Tuesday, 26 March 2013

Jamestown St Helena: 20/20 Vision

In prime position at meeting at the Consulate Hotel, Jamestown

Towards the end of our recent visit to St Helena my wife and I attended a meeting to discuss the 20/20 Vision for Jamestown, a bulky document, costing £30, which I suspect few had read. The audience was large by St Helena standards - well over 100.

Wharf Area Jamestown

The document's purpose was to set out possible changes by 2020 when, with the completion of the airport, still scheduled to open in 2016, Jamestown's historic role as the access point for the island will have come to an end. The author, off the island at the time of the meeting, seems to envisage Jamestown as a kind of up market Las Americas, and the wharf area perhaps as a cut-down version of Cape Town's Victoria and Alfred waterfront!

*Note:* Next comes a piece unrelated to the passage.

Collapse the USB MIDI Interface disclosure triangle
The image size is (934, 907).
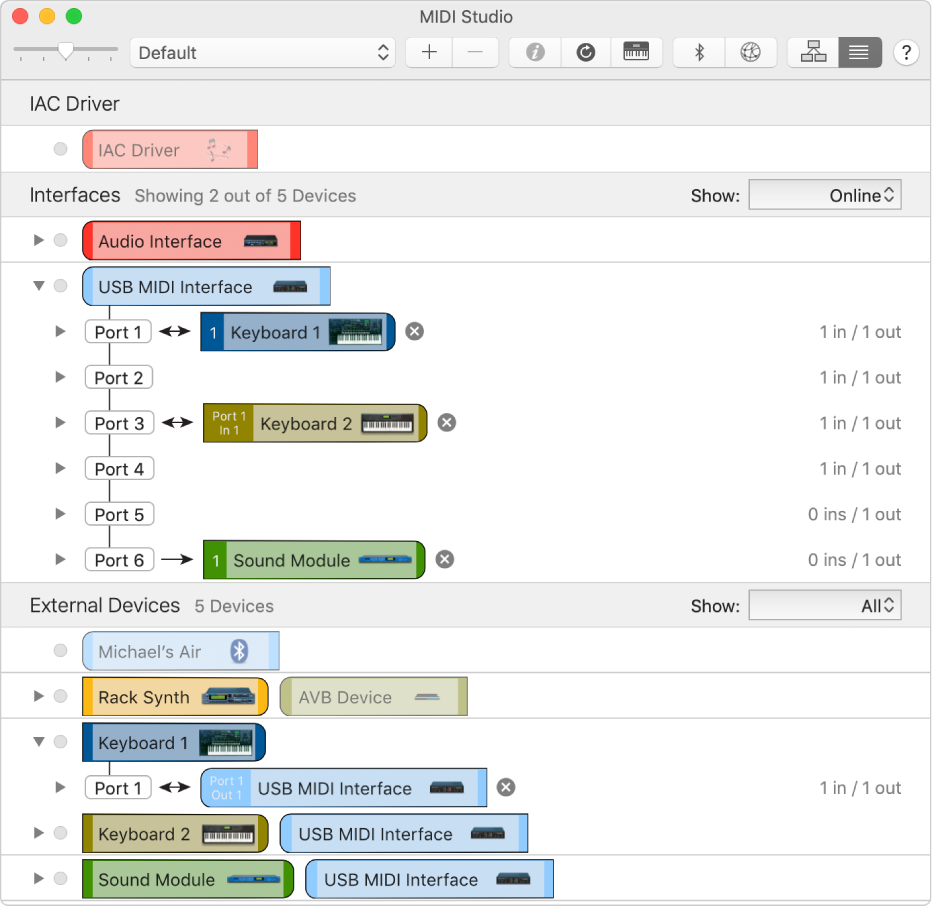tap(39, 286)
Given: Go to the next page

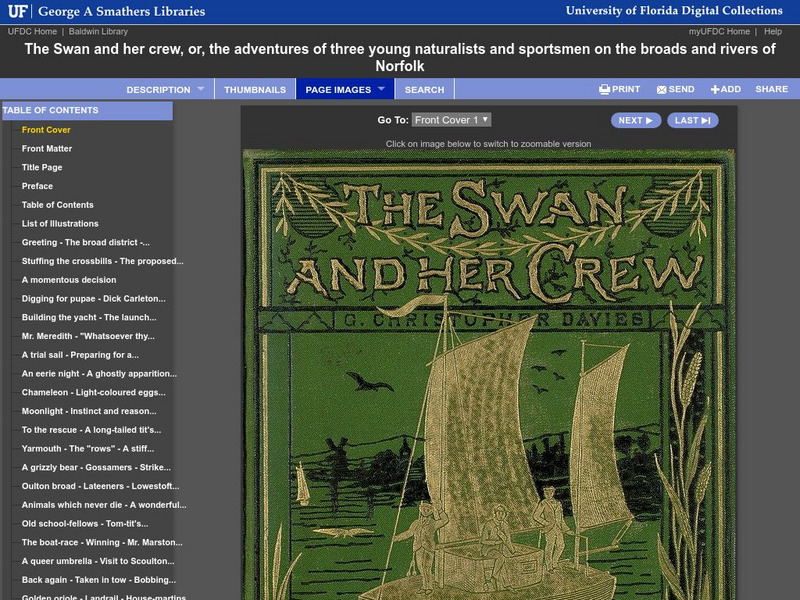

Among the most troubling proposals was that the Castle, the historic seat of the Government of St Helena, should become a hotel.

Jamestown Castle

At the end of what turned out to be a rather bad tempered meeting a vote was taken. Not a single hand was raised in support of the document. I was told by someone in the know that I would be shocked at the cost of the project - certainly I gather far more than £100,000. I was also confidently informed by a number of residents that nothing would happen anyway, certainly not before the completion of the airport: gossip and rumours are the only things that move fast on St Helena.

I certainly hope that the Government of St Helena and the Department for International Development will tread very carefully when making plans for this unique and largely unspoiled Georgian town. The recent destruction of historic buildings and steps on the wharf do not inspire confidence, particularly since the new facilities created there will be surplus to requirements when all freight handling moves to Ruperts Bay. p.s. all the photos enlarge if clicked.